To oszustwo phishingowe w komunikatorze Facebook mogło usidlić miliony użytkowników

To oszustwo phishingowe w komunikatorze Facebook mogło usidlić miliony użytkowników

Wykryto dużą kampanię phishingową, która mogła przynieść jej operatorom miliony dolarów dzięki opłatom reklamowym podmiotów stowarzyszonych.

Odkryta przez firmę PIXM zajmującą się cyberbezpieczeństwem zajmującą się sztuczną inteligencją we wrześniu 2021 r., zanim osiągnęła szczyt w kwietniu i maju 2022 r., kampania wykorzystywała usługę Facebook Messenger, legalne adresy URL i usługi skracania stron internetowych za pomocą reklam i ankiet.

Zasada jest prosta: oszuści stworzyli wiele stron phishingowych, na których ofiary są nakłaniane do podania swoich danych logowania do Facebooka. Potem wydarzyły się dwie rzeczy. Po pierwsze: byłyby przekierowywane na stronę internetową z reklamami, ankietami i innymi sposobami generowania przychodów dla operatorów, a po drugie: konta ofiar na Facebooku (otwiera się w nowej karcie) byłyby wykorzystywane do dalszego rozpowszechniania kampanii poprzez Posłaniec.

Omiń zabezpieczenia Facebooka

Messenger jest ogólnie stosunkowo dobry w wykrywaniu i usuwaniu linków phishingowych, ale oszuści byli w stanie ominąć (otwiera się w nowej karcie) mechanizm obronny za pomocą legalnych usług skracania adresów URL, takich jak litch.me, Famous.co, amaze.co i funnel-preview . .com, odkryli naukowcy.

Wygląda na to, że cała kampania została zautomatyzowana, przy bardzo niewielkiej ingerencji ze strony jej mózgów.

„Konto użytkownika zostałoby naruszone i prawdopodobnie w sposób zautomatyzowany cyberprzestępca zalogowałby się na to konto i wysłał link do znajomych użytkownika za pośrednictwem Facebook Messenger” – powiedział PIXM.

Kopiąc głębiej, PIXM znalazł jedną ze stron phishingowych, na których znajdował się link do otwartej, publicznej aplikacji do monitorowania ruchu.

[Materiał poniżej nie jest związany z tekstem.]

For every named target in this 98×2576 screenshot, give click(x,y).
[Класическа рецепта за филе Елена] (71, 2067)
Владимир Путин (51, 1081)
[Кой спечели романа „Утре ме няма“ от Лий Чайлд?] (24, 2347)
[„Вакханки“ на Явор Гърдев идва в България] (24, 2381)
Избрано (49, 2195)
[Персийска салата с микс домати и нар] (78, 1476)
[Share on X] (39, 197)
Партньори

Dzięki aplikacji odkryli, że w 2021 roku jedną ze stron phishingowych odwiedziło 2,7 miliona użytkowników, aw tym roku liczba ta wzrosła do 8,5 miliona.

Łącznie 405 unikalnych nazw użytkowników zostało użytych jako identyfikatory kampanii, co prawdopodobnie nie jest całkowitą liczbą kont użytych w kampanii.

PIXM znalazł również fragment kodu wspólny dla wszystkich stron phishingowych, który dotyczył strony przejętej i zamkniętej przez policję. Podobno należy do Kolumbijczyka, niejakiego Rafaela Dorado, przeciwko któremu obecnie toczy się śledztwo.

Szczegóły dotyczące zarobków są skąpe, ale naukowcy twierdzą, że liczą się w „milionach”.